Use import rego.v1 for all new policies. It enables strict mode and the modern if/contains keywords. See the OPA documentation for a full language reference.

OPAConfig reference

OPAConfig holds every setting the middleware needs.

from fastapi_opa import OPAConfig

opa_config = OPAConfig(
    authentication=oidc_auth,
    opa_host="http://localhost:8181",
    injectables=[tenant_inj],
    accepted_methods=["id_token", "access_token"],
    package_name="httpapi.authz",
)
Parameter Default Description
authentication AuthInterface instance, or a list of instances for fallback chains
opa_host Base URL of your OPA instance, for example "http://localhost:8181"
injectables [] Injectable instances to add extra fields to the OPA input
accepted_methods ["id_token", "access_token"] Token types the middleware accepts during authentication
package_name "httpapi.authz" Rego package name; must match the package declaration in your policy

The package_name maps to the OPA REST API path by replacing dots with slashes: "httpapi.authz"/v1/data/httpapi/authz.

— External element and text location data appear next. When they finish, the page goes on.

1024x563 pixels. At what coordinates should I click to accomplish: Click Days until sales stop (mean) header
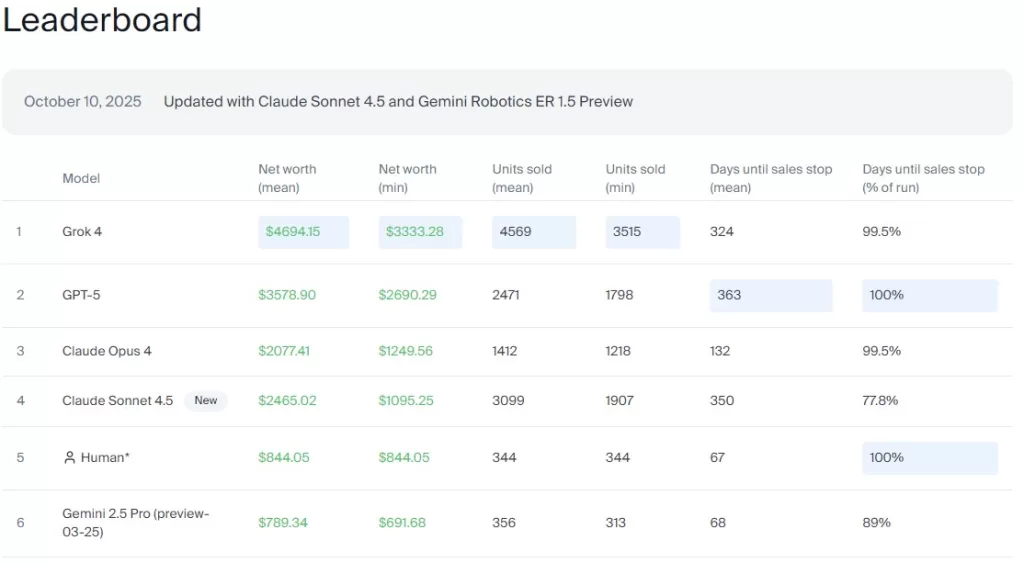(771, 178)
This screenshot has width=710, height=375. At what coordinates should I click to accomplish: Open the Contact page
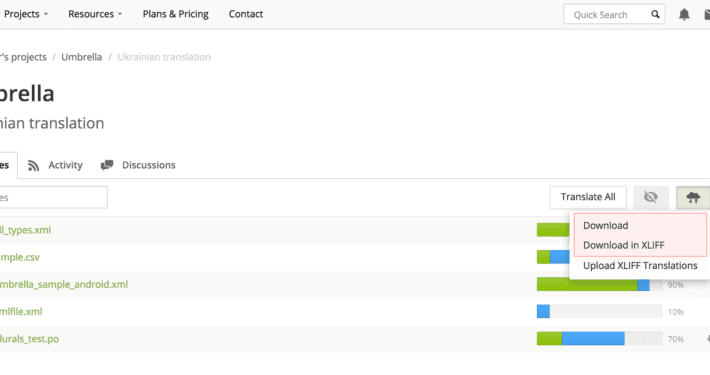pos(246,14)
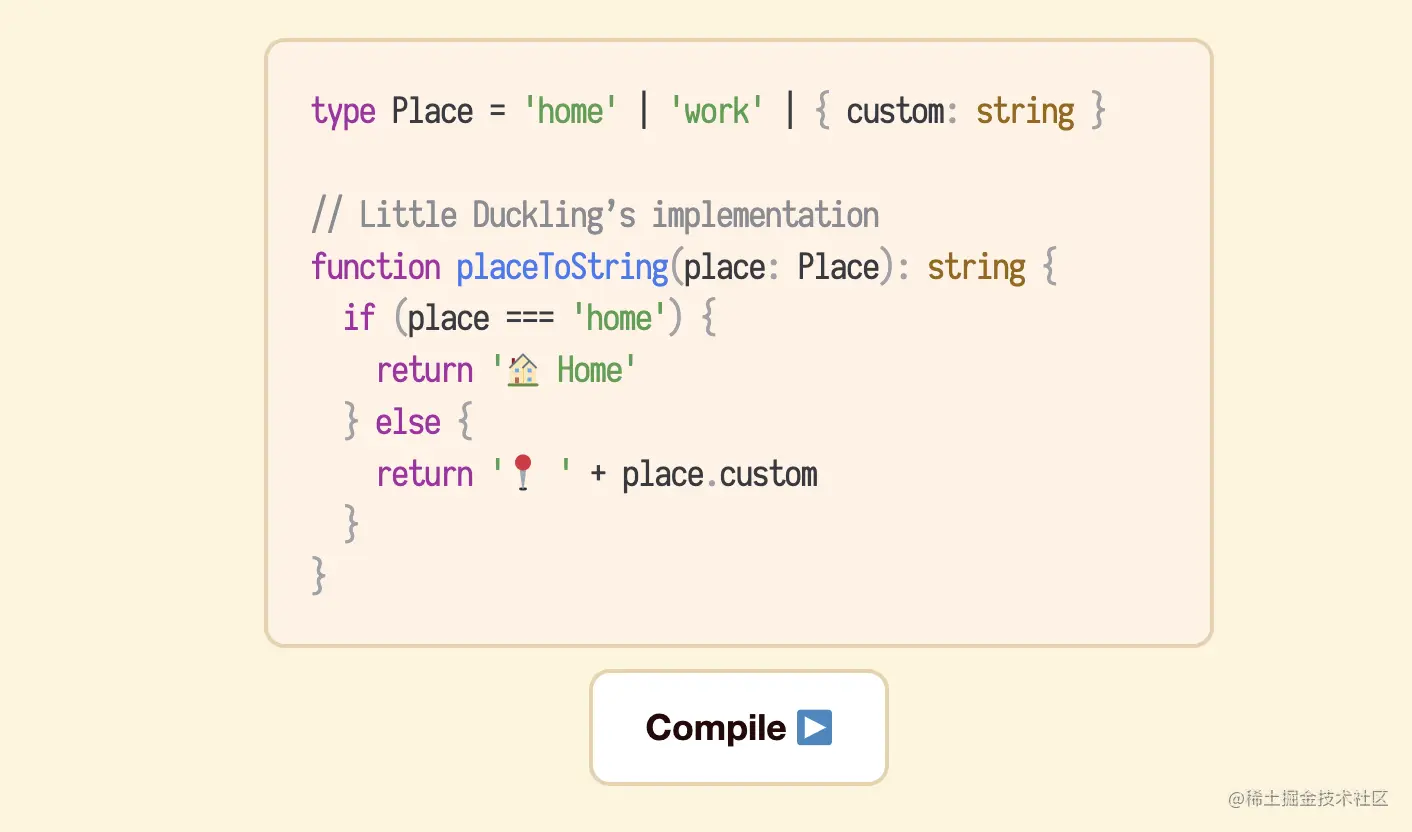
Task: Click the 'custom' property in the type definition
Action: tap(895, 111)
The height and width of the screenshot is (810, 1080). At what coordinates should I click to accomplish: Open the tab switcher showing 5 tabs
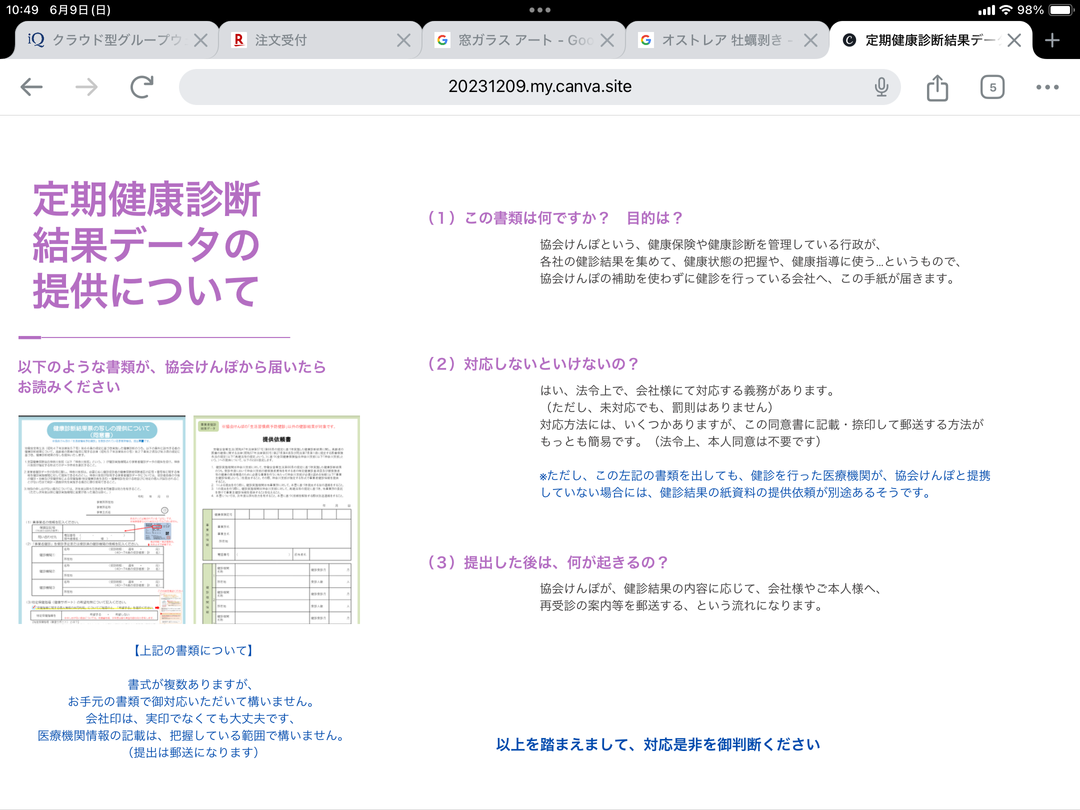point(992,87)
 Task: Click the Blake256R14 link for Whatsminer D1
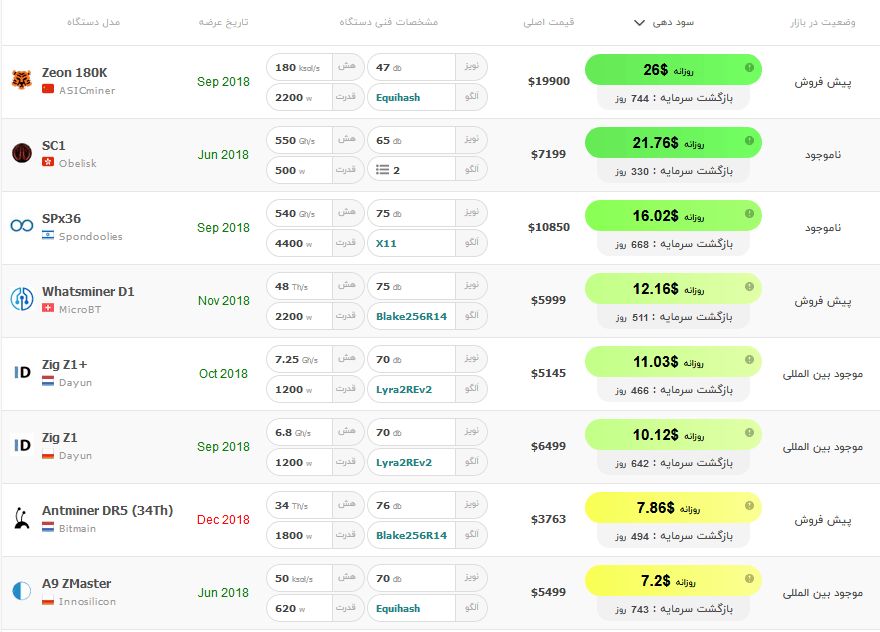[x=411, y=316]
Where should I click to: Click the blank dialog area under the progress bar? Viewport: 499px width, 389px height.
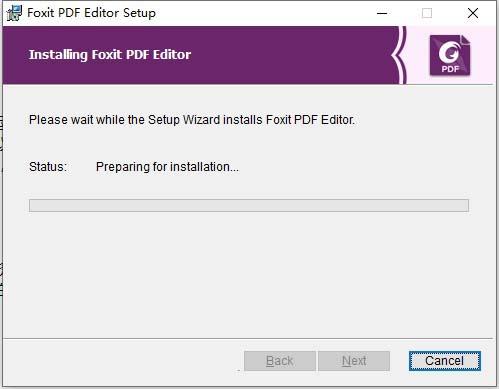[249, 273]
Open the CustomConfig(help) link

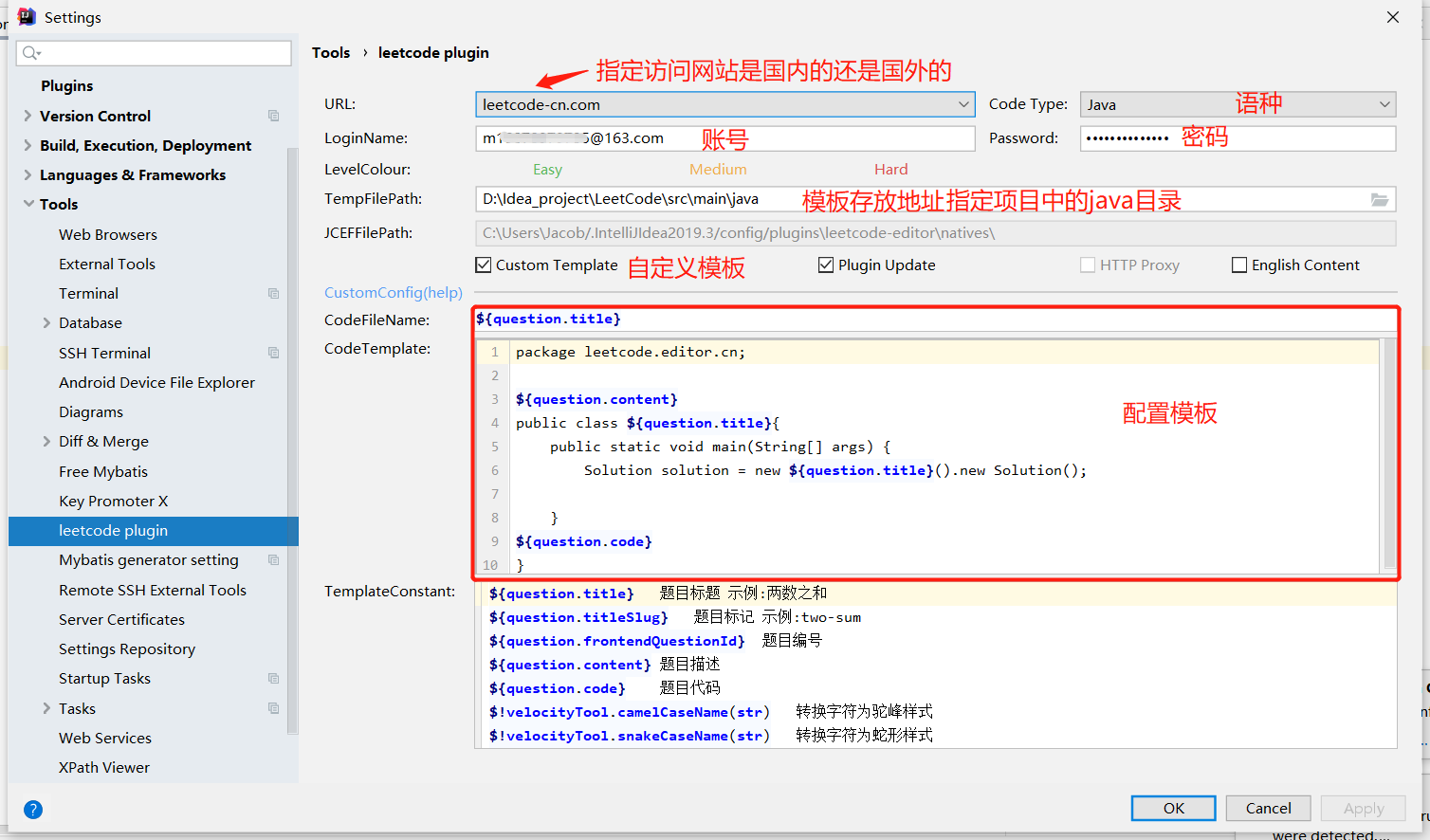click(x=393, y=292)
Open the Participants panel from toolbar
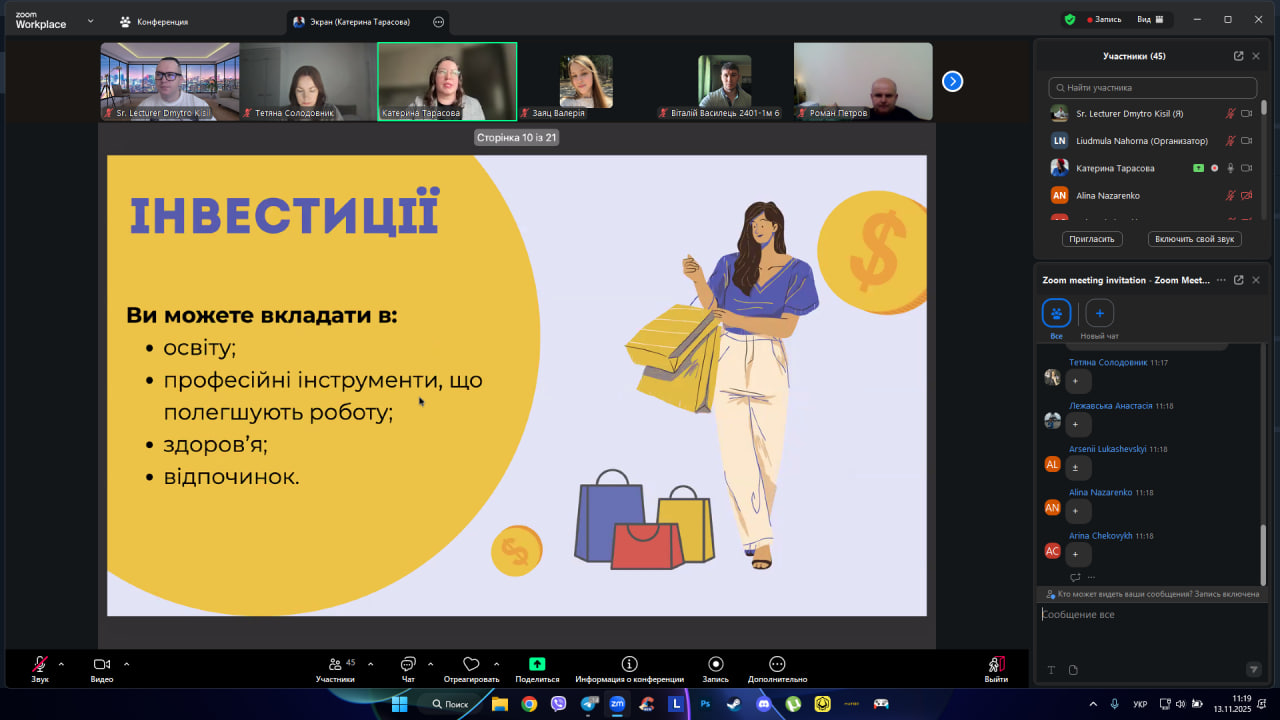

Authentication handler chains

Pass a list to authentication to support fallback chains. The middleware tries each handler in order and uses the first successful result:

opa_config = OPAConfig(
    authentication=[oidc_auth, api_key_auth],
    opa_host="http://localhost:8181",
)

Accepted methods

accepted_methods controls which token types count as valid for a request. The default ["id_token", "access_token"] works for OIDC flows. Change it when using SAML or a custom flow:

# SAML typically uses assertion-based tokens
opa_config = OPAConfig(
    authentication=saml_auth,
    opa_host=opa_host,
    accepted_methods=["id_token", "access_token"],
)

Skipping endpoints

Both OPAMiddleware and CookieAuthMiddleware skip authentication and authorization on /openapi.json, /docs, and /redoc by default. Override with skip_endpoints—values are exact strings or regular expressions:

from fastapi_opa.opa.cookie_middleware import CookieAuthMiddleware

app.add_middleware(
    CookieAuthMiddleware,
    config=opa_config,
    skip_endpoints=["/health", "/metrics", "/api/public/.*"],
)

Providing skip_endpoints replaces the default list entirely. Include /docs explicitly if you still want to serve the OpenAPI UI without authentication.

Disabling authorization

Set enable_authorization=False to run authentication without OPA policy checks. Every authenticated user reaches every endpoint; OPA isn't contacted. The middleware logs a warning at startup.

app.add_middleware(
    CookieAuthMiddleware,
    config=opa_config,
    enable_authorization=False,  # authentication only, no policy checks
)

Use this mode when your app handles its own authorization logic, or when testing the authentication flow without a running OPA instance.

Buffering large request bodies

OPAMiddleware buffers the request body so both the enrichment layer and your handler can access it. Set max_buffer_size to limit memory use:

app.add_middleware(
    CookieAuthMiddleware,
    config=opa_config,
    max_buffer_size=1_048_576,  # 1 MB
)

Requests with a body larger than max_buffer_size raise a ValueError before reaching your handler. The default (None) sets no limit.